An airplane wing is designed so that the speed of the air across the top of the wing is 251 m/s when the speed of the air below the wing is 225 m/s. The density of the air is 1.29 kg/m3. What is the lifting force on a wing of area 24.0 m2?

To solve this problem, we can use Bernoulli's equation, which states that an increase in the speed of a fluid occurs simultaneously with a decrease in pressure or a decrease in the fluid's potential energy.

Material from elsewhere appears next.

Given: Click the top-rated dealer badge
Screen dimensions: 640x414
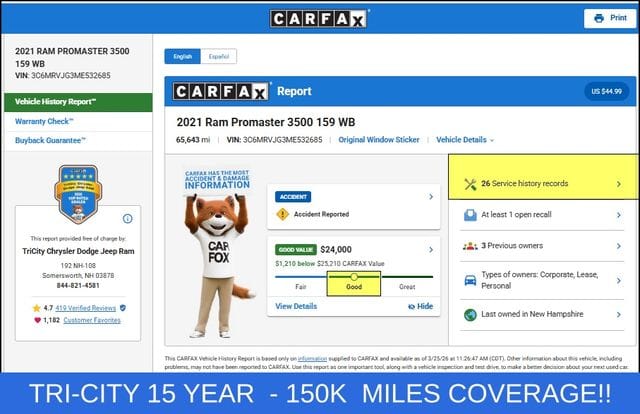Looking at the screenshot, I should [78, 193].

The pressure difference between the top and bottom of the wing can be calculated using Bernoulli's equation:

P1 + 1/2 * ρ * v1^2 = P2 + 1/2 * ρ * v2^2

Where: P1 and P2 are the pressures at the bottom and top of the wing respectively, ρ is the density of the air, v1 and v2 are the speeds of the air at the bottom and top of the wing respectively.

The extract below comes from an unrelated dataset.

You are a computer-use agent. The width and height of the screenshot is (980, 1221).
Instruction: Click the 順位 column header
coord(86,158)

We can rearrange the equation to find the pressure difference (ΔP):

ΔP = P1 - P2 = 1/2 * ρ * v2^2 - 1/2 * ρ * v1^2

Substituting the given values:

ΔP = 1/2 * 1.29 kg/m^3 * (251 m/s)^2 - 1/2 * 1.29 kg/m^3 * (225 m/s)^2 ΔP = 1/2 * 1.29 kg/m^3 * (63001 m^2/s^2 - 50625 m^2/s^2) ΔP = 1/2 * 1.29 kg/m^3 * 12376 m^2/s^2 ΔP = 7985.12 Pa

The lifting force (F) can then be calculated using the equation:

F = ΔP * A

Where A is the area of the wing. Substituting the given values:

F = 7985.12 Pa * 24.0 m^2 F = 191,642.88 N

So, the lifting force on the wing is approximately 191,643 N.